| Work instruction |
Please repeat exactly the lines below from the one containing "Screen dimensions: 1080x2340" down to the one containing "You are a computer-use agent. 640x506 pixels.", both included, and nothing else.

Collected data:
——

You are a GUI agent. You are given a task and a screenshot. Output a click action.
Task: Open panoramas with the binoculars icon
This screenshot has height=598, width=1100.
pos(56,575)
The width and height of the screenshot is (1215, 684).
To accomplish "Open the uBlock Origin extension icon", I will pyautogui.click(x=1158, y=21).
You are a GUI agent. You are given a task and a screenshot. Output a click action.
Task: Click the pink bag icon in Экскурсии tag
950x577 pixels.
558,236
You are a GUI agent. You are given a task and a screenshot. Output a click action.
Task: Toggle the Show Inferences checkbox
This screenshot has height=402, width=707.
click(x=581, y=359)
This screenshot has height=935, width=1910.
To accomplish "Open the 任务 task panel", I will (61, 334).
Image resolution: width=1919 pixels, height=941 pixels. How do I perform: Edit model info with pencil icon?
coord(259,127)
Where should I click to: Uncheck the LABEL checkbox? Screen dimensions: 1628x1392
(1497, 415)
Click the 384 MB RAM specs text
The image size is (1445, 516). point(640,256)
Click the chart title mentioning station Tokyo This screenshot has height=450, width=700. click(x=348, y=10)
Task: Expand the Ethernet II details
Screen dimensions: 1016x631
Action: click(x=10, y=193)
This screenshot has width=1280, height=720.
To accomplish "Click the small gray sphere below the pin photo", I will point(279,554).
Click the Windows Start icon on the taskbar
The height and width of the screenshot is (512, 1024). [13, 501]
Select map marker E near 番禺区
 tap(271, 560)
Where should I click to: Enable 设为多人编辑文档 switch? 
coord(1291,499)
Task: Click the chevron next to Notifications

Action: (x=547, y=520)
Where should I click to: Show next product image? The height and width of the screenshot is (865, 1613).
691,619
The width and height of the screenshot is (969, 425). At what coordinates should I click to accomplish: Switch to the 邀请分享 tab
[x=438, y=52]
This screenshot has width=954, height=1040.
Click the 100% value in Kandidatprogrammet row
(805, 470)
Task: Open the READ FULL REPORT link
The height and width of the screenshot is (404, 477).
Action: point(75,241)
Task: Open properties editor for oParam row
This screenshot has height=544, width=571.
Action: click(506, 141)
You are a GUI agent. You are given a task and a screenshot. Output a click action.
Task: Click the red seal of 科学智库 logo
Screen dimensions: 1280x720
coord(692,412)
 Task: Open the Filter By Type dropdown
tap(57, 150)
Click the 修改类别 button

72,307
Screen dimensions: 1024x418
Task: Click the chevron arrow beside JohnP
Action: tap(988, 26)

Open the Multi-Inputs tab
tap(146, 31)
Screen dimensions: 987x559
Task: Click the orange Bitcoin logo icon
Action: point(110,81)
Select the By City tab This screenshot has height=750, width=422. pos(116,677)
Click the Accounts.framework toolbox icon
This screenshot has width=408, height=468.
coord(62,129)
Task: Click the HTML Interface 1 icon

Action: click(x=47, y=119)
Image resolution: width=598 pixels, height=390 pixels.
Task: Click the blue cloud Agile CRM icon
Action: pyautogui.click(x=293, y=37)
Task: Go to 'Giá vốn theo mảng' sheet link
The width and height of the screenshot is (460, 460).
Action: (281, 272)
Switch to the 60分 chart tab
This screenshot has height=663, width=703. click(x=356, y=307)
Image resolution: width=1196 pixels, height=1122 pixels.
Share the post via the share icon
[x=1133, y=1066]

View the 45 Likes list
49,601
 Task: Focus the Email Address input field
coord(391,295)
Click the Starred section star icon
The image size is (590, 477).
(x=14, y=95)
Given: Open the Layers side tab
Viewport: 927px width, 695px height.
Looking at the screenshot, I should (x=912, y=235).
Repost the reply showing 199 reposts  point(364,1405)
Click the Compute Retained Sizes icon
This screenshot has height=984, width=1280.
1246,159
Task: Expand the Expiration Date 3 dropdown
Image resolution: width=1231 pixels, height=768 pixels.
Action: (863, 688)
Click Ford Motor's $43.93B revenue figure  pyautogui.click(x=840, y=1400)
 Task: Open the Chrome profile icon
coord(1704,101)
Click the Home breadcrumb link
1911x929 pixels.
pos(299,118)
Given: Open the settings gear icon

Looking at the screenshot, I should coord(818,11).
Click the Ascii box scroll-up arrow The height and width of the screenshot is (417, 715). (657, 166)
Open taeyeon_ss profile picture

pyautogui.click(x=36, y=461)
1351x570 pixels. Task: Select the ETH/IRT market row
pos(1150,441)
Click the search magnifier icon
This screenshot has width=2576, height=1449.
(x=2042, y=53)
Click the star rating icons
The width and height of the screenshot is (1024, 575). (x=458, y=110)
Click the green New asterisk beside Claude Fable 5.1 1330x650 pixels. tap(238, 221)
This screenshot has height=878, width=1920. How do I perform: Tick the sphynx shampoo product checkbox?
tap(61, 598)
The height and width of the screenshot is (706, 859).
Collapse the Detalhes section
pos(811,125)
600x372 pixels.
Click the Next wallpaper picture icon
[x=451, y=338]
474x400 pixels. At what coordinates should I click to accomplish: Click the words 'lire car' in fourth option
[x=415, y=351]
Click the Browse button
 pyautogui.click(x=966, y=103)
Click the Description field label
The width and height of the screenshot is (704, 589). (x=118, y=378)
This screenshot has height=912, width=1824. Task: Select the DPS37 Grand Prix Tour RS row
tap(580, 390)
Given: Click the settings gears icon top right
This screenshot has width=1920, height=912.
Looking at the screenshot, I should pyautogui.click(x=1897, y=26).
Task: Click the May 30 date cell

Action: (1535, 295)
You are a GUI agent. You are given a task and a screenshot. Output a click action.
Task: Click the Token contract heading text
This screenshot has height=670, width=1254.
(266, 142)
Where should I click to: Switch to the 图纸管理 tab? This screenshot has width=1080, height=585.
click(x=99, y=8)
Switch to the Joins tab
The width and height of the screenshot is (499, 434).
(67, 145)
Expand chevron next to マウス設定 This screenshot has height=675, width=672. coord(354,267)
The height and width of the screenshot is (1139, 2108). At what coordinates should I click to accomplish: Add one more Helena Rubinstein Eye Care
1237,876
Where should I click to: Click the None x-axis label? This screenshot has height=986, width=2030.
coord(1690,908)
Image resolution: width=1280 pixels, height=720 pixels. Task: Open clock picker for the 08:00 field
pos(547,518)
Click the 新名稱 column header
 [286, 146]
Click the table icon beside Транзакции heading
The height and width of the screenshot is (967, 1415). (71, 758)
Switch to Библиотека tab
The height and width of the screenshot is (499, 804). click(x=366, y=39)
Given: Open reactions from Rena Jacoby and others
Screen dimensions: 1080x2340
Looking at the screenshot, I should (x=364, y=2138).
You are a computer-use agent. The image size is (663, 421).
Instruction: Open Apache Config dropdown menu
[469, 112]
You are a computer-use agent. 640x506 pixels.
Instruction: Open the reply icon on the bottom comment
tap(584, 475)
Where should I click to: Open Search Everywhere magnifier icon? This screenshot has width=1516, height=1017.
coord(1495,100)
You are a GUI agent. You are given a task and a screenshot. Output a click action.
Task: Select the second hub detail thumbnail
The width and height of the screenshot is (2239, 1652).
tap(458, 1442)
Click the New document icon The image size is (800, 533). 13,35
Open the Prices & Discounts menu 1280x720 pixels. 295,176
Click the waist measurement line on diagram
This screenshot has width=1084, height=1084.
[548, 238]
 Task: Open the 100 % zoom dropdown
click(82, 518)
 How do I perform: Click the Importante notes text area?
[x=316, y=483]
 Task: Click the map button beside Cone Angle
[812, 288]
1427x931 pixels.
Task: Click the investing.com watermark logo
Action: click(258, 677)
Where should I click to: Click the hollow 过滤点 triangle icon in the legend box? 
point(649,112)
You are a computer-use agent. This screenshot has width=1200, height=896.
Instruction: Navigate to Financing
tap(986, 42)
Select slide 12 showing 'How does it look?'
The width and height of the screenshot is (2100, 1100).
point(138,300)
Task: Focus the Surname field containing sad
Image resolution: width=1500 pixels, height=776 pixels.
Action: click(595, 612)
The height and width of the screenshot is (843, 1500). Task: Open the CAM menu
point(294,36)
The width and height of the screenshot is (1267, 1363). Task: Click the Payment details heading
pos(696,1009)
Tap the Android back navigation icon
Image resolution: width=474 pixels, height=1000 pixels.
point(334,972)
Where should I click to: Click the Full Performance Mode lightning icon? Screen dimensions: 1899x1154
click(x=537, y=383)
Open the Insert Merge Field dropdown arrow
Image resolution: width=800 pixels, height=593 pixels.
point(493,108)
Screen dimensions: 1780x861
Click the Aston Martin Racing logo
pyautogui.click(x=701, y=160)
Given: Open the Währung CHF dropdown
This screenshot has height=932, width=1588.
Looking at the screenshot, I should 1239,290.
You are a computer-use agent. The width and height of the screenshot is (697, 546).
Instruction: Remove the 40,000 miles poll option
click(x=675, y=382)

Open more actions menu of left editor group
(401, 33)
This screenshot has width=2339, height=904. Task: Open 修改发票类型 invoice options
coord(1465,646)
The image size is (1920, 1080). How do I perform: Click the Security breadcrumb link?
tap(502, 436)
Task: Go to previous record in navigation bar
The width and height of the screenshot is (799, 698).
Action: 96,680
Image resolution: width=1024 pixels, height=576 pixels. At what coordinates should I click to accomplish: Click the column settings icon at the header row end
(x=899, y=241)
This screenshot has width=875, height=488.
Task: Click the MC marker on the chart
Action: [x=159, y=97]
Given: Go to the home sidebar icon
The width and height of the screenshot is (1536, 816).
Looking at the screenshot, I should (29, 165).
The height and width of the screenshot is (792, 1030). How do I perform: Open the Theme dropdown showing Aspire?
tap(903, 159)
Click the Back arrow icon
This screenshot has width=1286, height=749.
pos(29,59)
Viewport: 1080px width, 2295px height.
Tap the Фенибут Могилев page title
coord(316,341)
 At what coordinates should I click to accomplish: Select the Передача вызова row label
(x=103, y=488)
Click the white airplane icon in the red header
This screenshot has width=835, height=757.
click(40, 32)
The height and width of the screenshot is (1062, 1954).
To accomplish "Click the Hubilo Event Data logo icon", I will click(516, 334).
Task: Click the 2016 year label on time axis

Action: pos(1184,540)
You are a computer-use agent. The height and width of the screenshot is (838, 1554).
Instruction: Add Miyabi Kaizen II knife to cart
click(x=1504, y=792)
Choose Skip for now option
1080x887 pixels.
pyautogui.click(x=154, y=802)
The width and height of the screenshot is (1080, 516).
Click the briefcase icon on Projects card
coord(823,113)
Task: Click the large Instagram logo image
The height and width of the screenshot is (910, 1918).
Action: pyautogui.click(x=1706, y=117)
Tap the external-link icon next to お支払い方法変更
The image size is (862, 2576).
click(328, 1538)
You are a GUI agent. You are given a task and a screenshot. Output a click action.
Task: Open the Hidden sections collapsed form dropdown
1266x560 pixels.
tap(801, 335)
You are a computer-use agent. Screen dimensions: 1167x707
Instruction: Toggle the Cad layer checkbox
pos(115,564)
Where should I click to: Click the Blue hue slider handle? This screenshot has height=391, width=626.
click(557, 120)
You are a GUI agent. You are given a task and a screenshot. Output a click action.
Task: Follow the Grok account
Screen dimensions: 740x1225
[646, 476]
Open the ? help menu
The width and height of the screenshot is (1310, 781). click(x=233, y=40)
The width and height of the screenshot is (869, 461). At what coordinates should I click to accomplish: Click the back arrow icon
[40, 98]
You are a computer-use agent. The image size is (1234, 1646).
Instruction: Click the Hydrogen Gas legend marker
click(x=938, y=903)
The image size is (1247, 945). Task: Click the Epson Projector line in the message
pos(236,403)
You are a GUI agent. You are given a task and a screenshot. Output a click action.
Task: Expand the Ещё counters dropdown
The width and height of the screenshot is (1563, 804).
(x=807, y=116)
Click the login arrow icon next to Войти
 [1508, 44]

——

| Response for this exercise |
Screen dimensions: 1080x2340
Looking at the screenshot, I should (x=364, y=2138).
You are a computer-use agent. The image size is (663, 421).
Instruction: Open Apache Config dropdown menu
[469, 112]
You are a computer-use agent. 640x506 pixels.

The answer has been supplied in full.